#### What you will do:
Exactly the lines from the line with "This screenshot has width=372, height=333." through the final line of the records below, both ends included, are to be set down. Do not include pictures.

#### Material for this task:

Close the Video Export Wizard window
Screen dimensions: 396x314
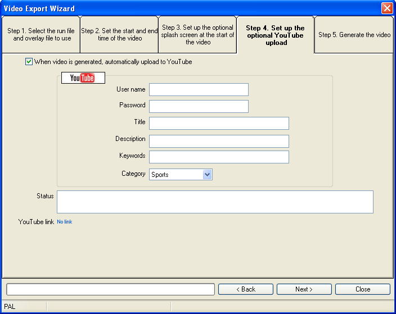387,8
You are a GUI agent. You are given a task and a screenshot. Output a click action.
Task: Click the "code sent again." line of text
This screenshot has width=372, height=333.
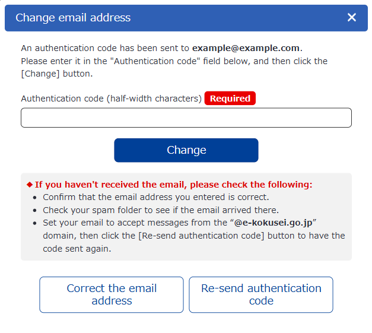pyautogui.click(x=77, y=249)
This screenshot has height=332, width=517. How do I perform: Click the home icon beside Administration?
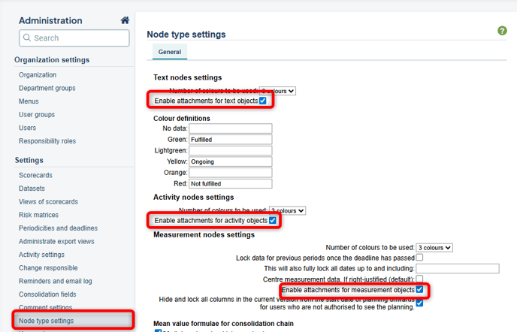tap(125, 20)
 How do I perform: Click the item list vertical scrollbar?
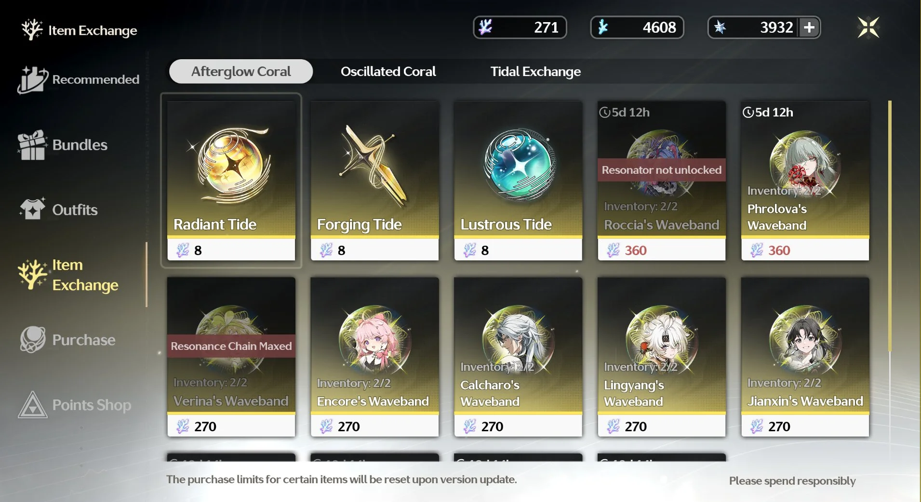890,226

#### Reply to the task:
This screenshot has width=372, height=333.
pyautogui.click(x=77, y=249)
This screenshot has height=332, width=517. How do I perform: Click the home icon beside Administration?
tap(125, 20)
 How do I perform: Click the item list vertical scrollbar?
890,226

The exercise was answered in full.